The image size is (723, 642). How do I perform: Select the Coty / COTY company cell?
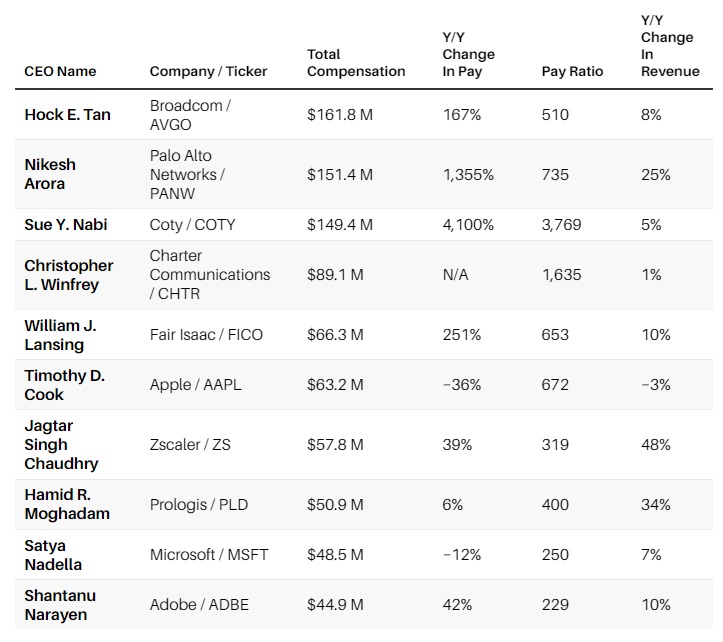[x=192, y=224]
-------
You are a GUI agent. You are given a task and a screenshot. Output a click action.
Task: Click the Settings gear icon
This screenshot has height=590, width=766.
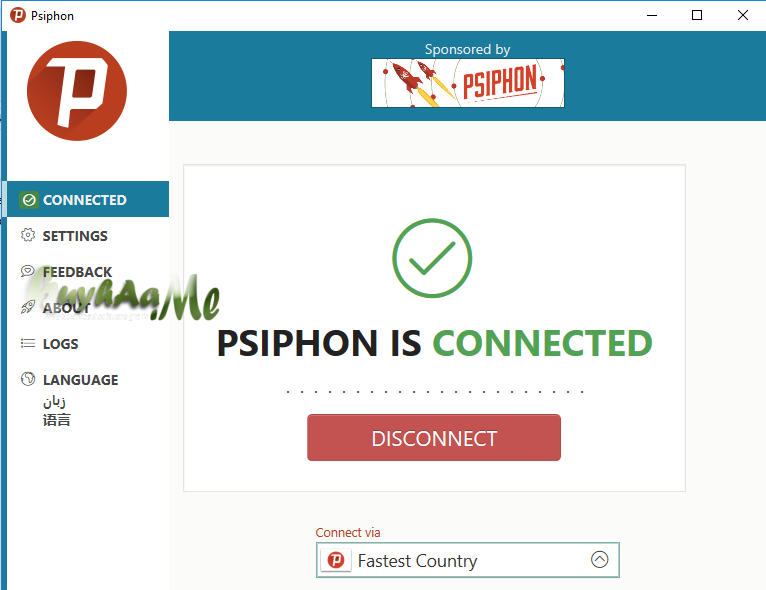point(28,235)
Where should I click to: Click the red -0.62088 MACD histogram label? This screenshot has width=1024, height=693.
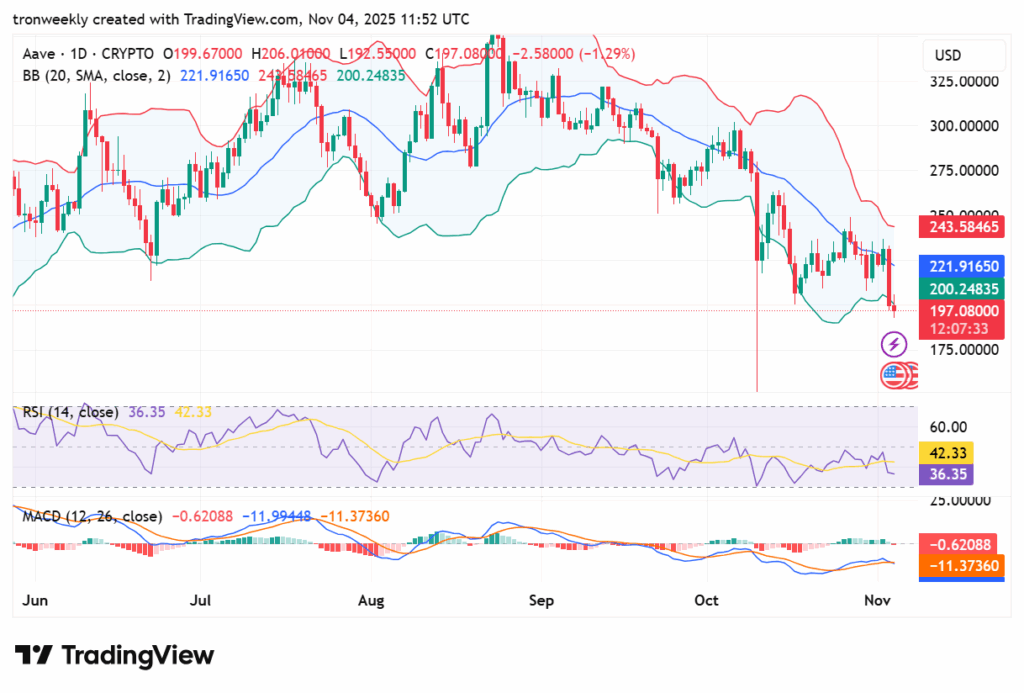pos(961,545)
-------
◆ Work required ◆
Pick out every line in the records above that contains the word "This" and copy each of those lines in full.

◆ Exercise output ◆
This screenshot has height=590, width=766.
Where should I click to: Click the red -0.62088 MACD histogram label? This screenshot has width=1024, height=693.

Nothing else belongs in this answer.